Last week I posted about the fee changes that Patreon are making and how they will affect me, a small creator looking to expand into the service. There has been a lot more discussion about it since then, both positive and negative, and creators have continued to see a drop off in pledges.
But I still want to go forward with opening up my Patreon page.
It’s like the counter to the idea that you write better when you’re sick or traumatised: you don’t. When that happens, mostly, you can’t write at all. But when you’re content and have enough to eat and a home where you feel safe? That’s when you start to be truly creative.
And as much as I might still feel uncomfortable talking about money, this is a fact. I will be better at writing when I have monetary impulse and backing to. Amanda Palmer echoes this in her epic Patreon post on the last week’s events:
“i’d rather make art for money than for kicks. it keeps me working harder. it lights a fire under my ass. it forces me to be a better artist.

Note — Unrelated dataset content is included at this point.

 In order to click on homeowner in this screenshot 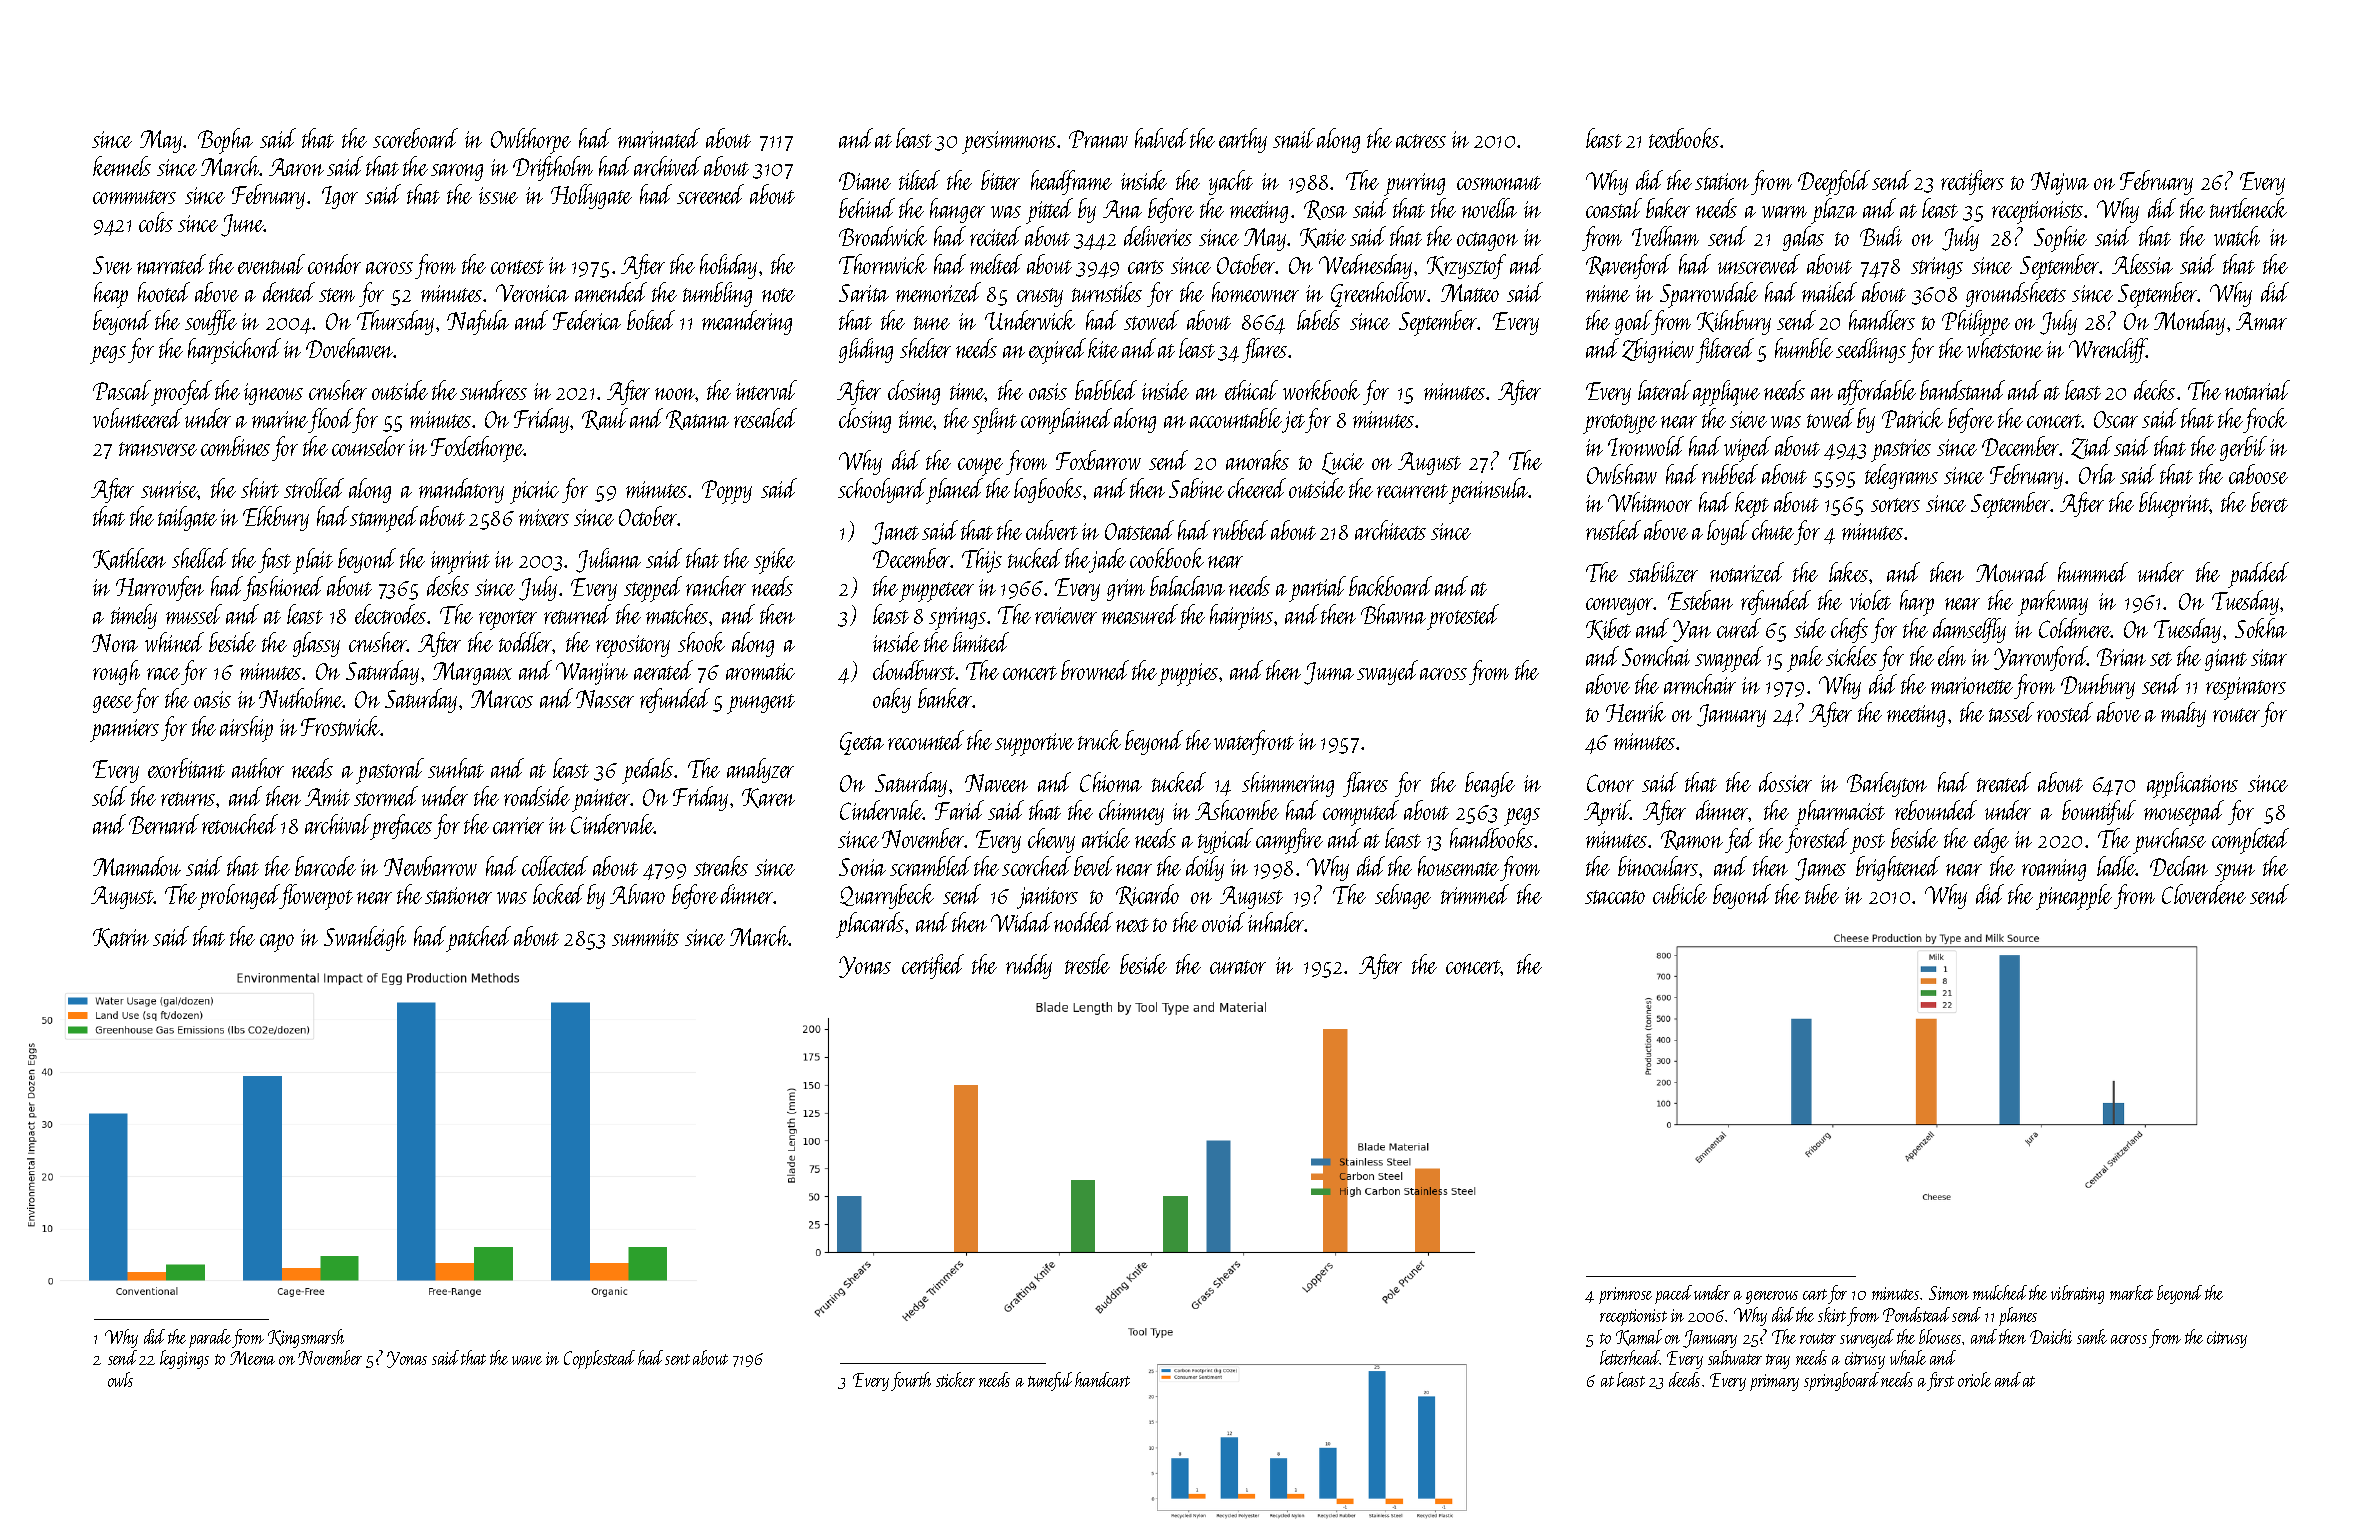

and i like to think i’ve gotten good at it over the years. i like to think the necessity to make ends meet has made me a better, more authentic writer.”
What I want Patreon to do for me, more than anything else, is make me better at bringing content to you. I want to be able to meet my stretch goals, deliver you the fun and exciting things you’ll get for the different tiers of support, foster the community that is beginning to cluster around me and this blog – no matter how small. After all, every community started somewhere. Even Amanda, who now has 11,000~ Patrons, once only had one.
What I don’t want to do is set the bar too high. Time for some honest facts: as of this writing, I have sold something in the region of 120 copies of Mundane Magic – in total, across both digital and print. My first paycheck, for my August 2017 takings, was £41.31 for UK sales and £19.78 for US sales. The numbers drop off a lot after that opening month.
Advertising, this blog, and other ways I’m working to bring content to you are slowly bringing in more people. But it’s slow. This website had, on its best ever day, 61 views. I’ve had 1,748 views…ever. My Facebook page has 94 likes, and my Twitter has 66 followers. So when I open my Patreon, realistically, I’m not going to get a lot of people signing up straight away.
And that’s okay.
I don’t care if my Patreon opens to no one but my mother and a few friends. It’s a start, just like writing a draft or even publishing a book is only the beginning. Eventually, those 120 sales, those scant few website views, can turn into a lot more – as long as I keep going.
Impressively, I actually believe this, too. I’m not just saying it to you in an attempt to convince myself. I’m anxious about almost everything in my life, but I am not about this. I’m genuinely happy to ride this train along and see where it takes me.
I can’t express to you just how freeing this is as a feeling. Even on the days where I am depressed, even on the days where I am overwhelmed by everything, there is still this fundamental truth: I am happy with where I am right now.
Let’s say that again for the anxiety in the back: I am happy with where I am right now.
So watch this space over the coming weeks, because this momentum is going to carry us forward through the holidays and into the new year. Things are almost ready with the Patreon and I’m delighted to say I’ll be launching it next week, along with opening Mundane Magic up to an even wider audience and bringing more people into our community.
Thank you for coming with me. I love you very much.
Following this post, Patreon stated that they are no longer intending to roll out these new fees!